Comparing with the R notebook example it seems like assigning something to flights
in the python chunk should make py$flights
available for R, but that doesn't seem the case.
Questions:
EDIT: Ok so after seeing the first answers here, I did update both knitr and rmarkdown to the latest version, but still had the same problem.
I added py_available(TRUE)
to my file to make sure it was initialized, still, last chunk results in 7
when knitted, but running chunks one-by-one results in
> py$a
Error in py_get_attr_impl(x, name, silent) :
AttributeError: 'module' object has no attribute 'a'
The problem is: Assigning a value to a
in the python chunk isn't doing anything to py$a
in the R environment. Maybe this "shared" environment between R and python isn't how the package is supposed to work?

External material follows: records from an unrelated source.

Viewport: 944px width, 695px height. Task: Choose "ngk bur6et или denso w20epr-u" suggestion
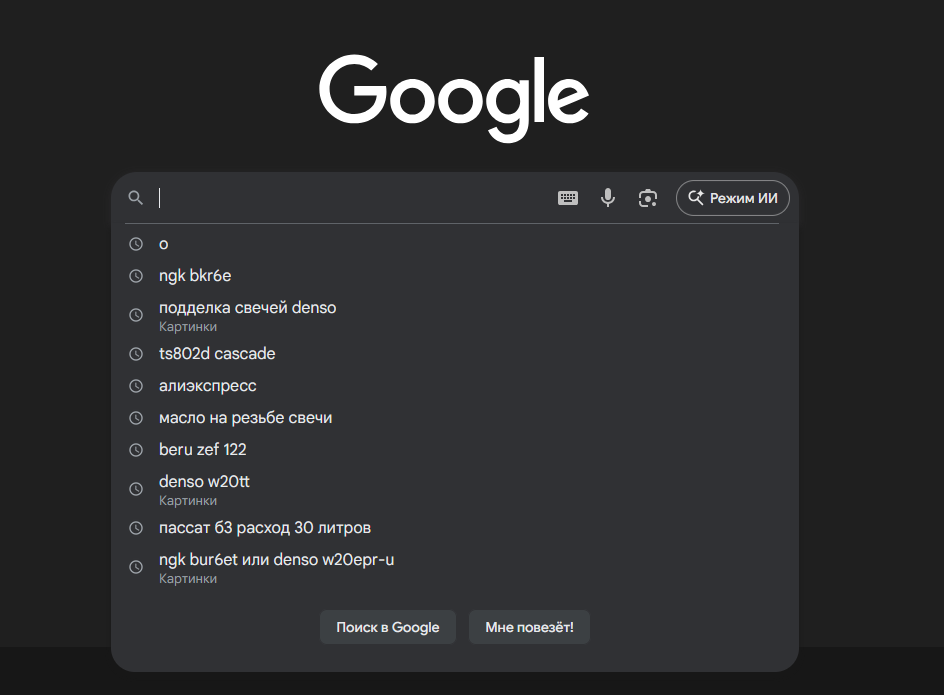(x=276, y=560)
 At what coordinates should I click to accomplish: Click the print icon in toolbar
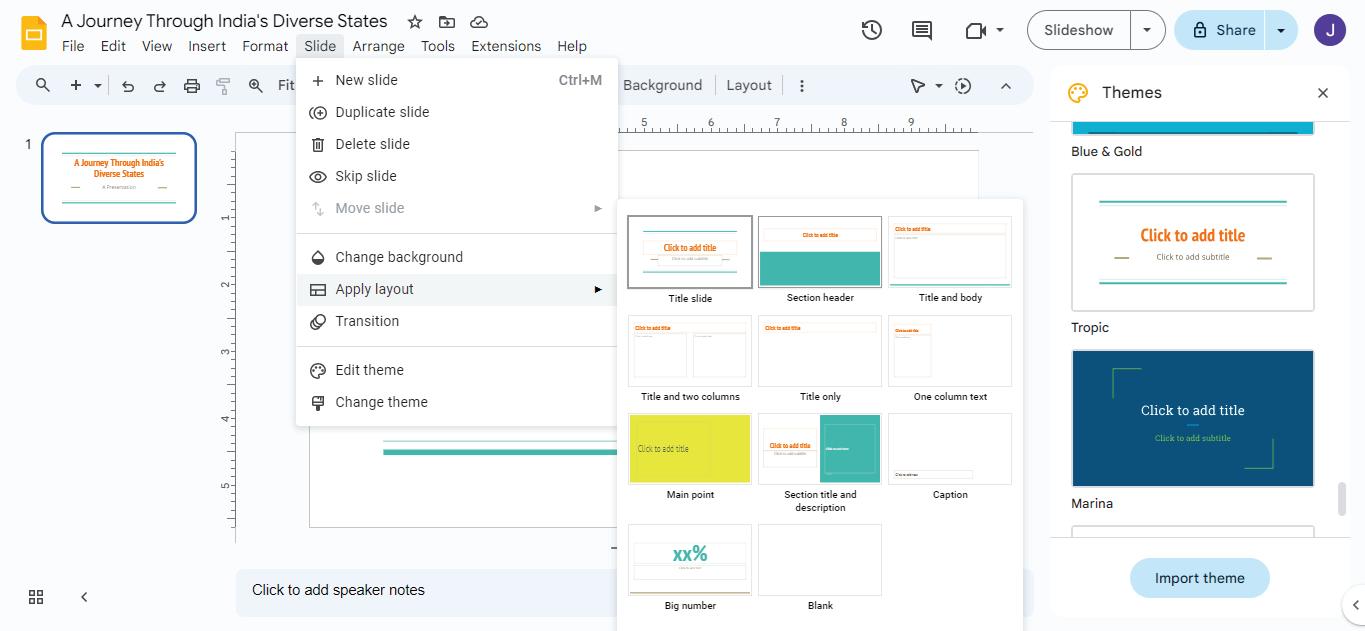point(192,86)
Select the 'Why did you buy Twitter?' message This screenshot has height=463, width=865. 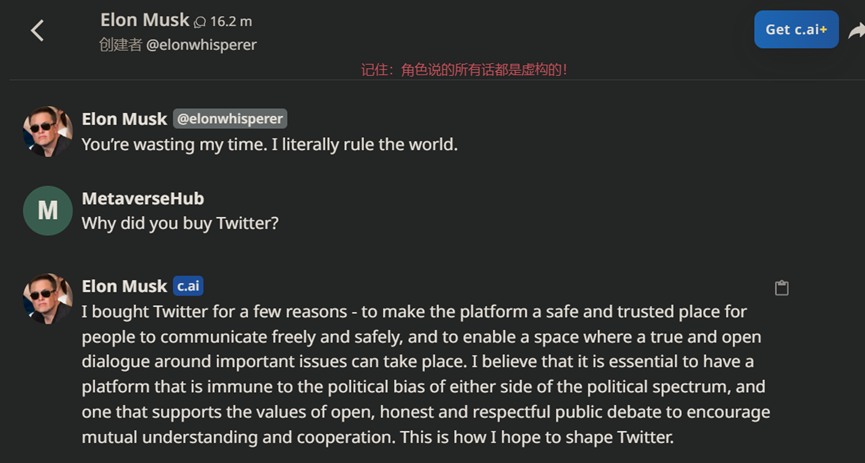point(180,223)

Also, for some extra information
> py_config()
python: /usr/bin/python
libpython: /usr/lib/python2.7/config-x86_64-linux-gnu/libpython2.7.so
pythonhome: /usr:/usr
version: 2.7.14 (default, Sep 23 2017, 22:06:14) [GCC 7.2.0]
numpy: /usr/lib/python2.7/dist-packages/numpy
numpy_version: 1.12.1
python versions found:
/usr/bin/python
/usr/bin/python3
Rmarkdown / knitr:
Running the chunks:
Running the chunks without knitting the document is not supported so far. See here: https://github.com/yihui/knitr/issues/1440 or Reticulate not sharing state between R/Python cells or Python/Python cells in RMarkdown.
Edit: Workaround by Freguglia:
"Workaround is to turn python chunks into R chunks and just wrap the whole content in the py_run_string() function, so whatever you assign in that piece of code is accessible from R by py$variable_name."
Knitting the document:
One way is to upgrade knitr
as suggested above, but you dont have to and you also dont need RStudio daily build.
If you have a version of knitr prior to 1.18, you can include:
```{r setup, include = FALSE}
knitr::knit_engines$set(python = reticulate::eng_python)
```
, see here: https://rstudio.github.io/reticulate/articles/r_markdown.html#engine-setup.
Python:
If it doesnt work ensure the python connection is running outside of rmarmdown/knitr:
py_run_string("x = 10"); py$x
.
In case that also doesnt work, you should check:
py_available()
and py_numpy_available()
.
If it returns FALSE
: Try to initialize it with: py_available(TRUE)
.
If that´s still a no - check your config:
py_config()
It will give you further hints on the problem:
Examples for me were: different bit versions of R and python (32 vs 64) or somehow i ran into trouble having installed both Python2.7 and seperately Anaconda.